2020年は、誰もが望まない理由により、人類の歴史に長く残るであろう1年となった。しかし人々は生きていき、生き残るために奮闘した。12月28日から30日まで3日間続く、6チームのステージのそれぞれの物語は、人々が生きていく、その生き方についての記録でもある。
2020.12.6. Mnet 「2020 MAMA」:「Into the I-LAND(Piano Ver.)、「Intro:Walk the Line」、「Given-Taken」

「2020 MAMA」で新人ボーイズ・グループENHYPENは、彼らを誕生させたMnetサバイバル・オーディション番組『I-LAND』の主題歌「Into the I-LAND(Piano Ver.)」、ENHYPENのデビュー・アルバム『BORDER:DAY ONE』の1曲目「Intro:Walk the Line」、そしてアルバムのタイトル曲「Given-Taken」の3曲を続けて披露した。これはENHYPENが「2020 MAMA」のステージに立つまでの過程でもある。「Into the I-LAND(Piano Ver.)」と「Intro:Walk the Line」のステージは、ENHYPENが歩んできた道についての回顧だ。フィギュア・スケート選手だったSUNGHOONが、ピアノの旋律に合わせ、フィギュアを連想させるステップとターンを取り入れ、未知の空間を滑走するソロ・パートは、メンバーたちが夢を求めて『I-LAND』からこのステージに立つまでの過去を、パノラマのように見せてくれる。ガスの渦の中からSUNGHOONが持ち上げた「卵」は、『I-LAND』の象徴であり、それが周辺のすべてのエネルギーを吸い込んで膨張し、爆発を起こすのは、「卵」を割って出てきたENHYPENの誕生のメタファーだ。そして雷と稲妻、激しい振動が入り交じる中始まる、デビュー・アルバムの最初の曲「Intro:Walk the Line」は、カラフルなネオンサインが徐々に浮かび上がる神秘的な背景の中、「始まりの日の太陽の下 苦痛は歓声に変わる」デビューの瞬間を描く。

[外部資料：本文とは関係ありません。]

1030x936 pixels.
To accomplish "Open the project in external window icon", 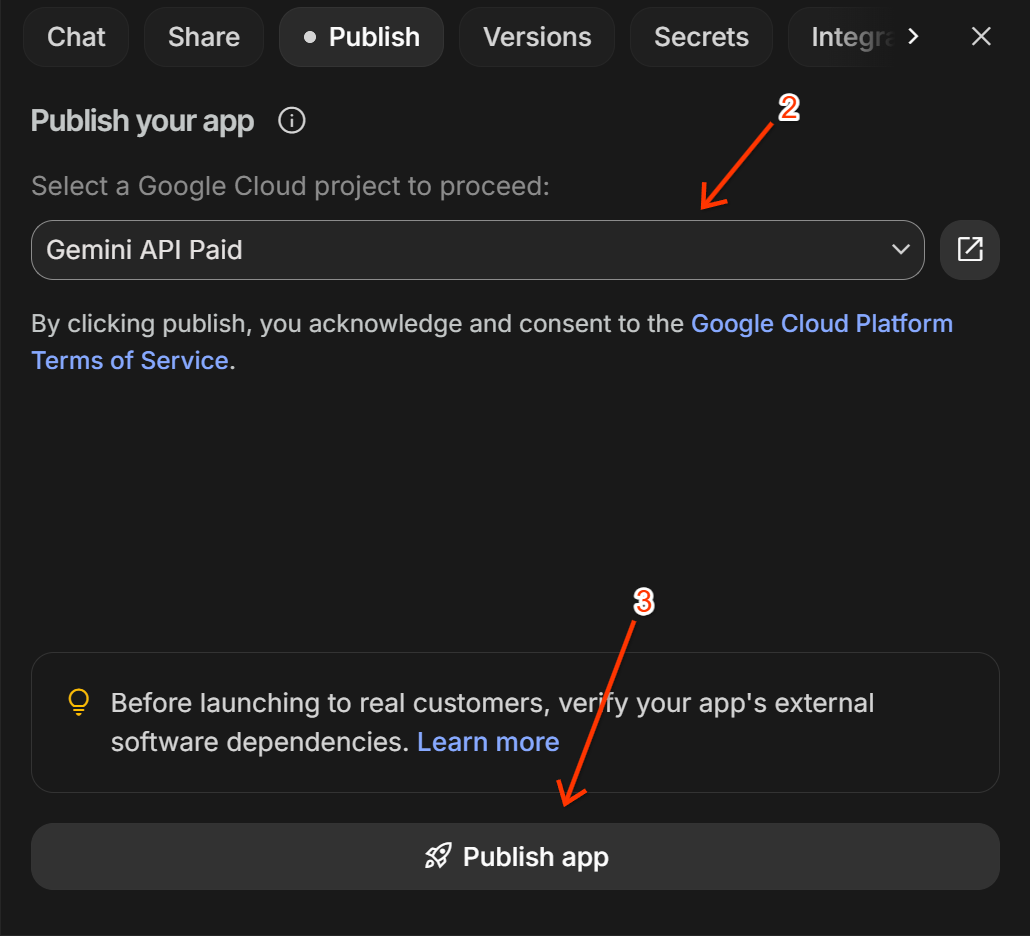I will [970, 249].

ENHYPENのデビュー・タイトル曲「Given-Taken」が繰り広げられるステージは、赤く染まった黄昏の空に浮かぶ岩石、森に囲まれた壮大な中世ヨーロッパの建物と、古典的な模様が刻まれた床で構成されている。ファンタジックな雰囲気のステージは、ENHYPENが完全に新しい時空間の世界にいるという感覚を与えるが、曲とパフォーマンスに込められた物語は自伝的だ。ダンス・ブレイクでNI-KIは、自分をつかまえ、妨害するメンバーたちの間をかき分けて出ていき、JAYは怪しく動く皆の腕の前にひとり立つ。そして、ドラマチックな効果音とともにENHYPENのリーダーであるJUNGWONを中心に隊形を成し、グループのサイン・ジェスチャーである「Connect」が出てくるところまで、彼らはデビューに至るまでの容易くなかった道のりと、ひとつのチームに繋がる過程を見せる。夢を追ってきたこれまでの時間を、集約し、圧縮したダンスは、ENHYPENが自らに下した正義でもある。『I-LAND』で、自らに絶え間なくむち打たなければならなかっただけでなく、小さな社会のような練習生の集団の中で、さまざまな方法で生き残らなければならなかった彼らは、その過程で複雑な感情を抱きもした。だが、それにもかかわらずENHYPENは、世の中が見ていなかった、皆が知らない「僕」の話を、過去から呼び出し、自らを認め、自身の価値を立証する。サバイバル・オーディションで生き残り、自らの物語を書き始めることとなったチームの最初のページが、そうして終わった。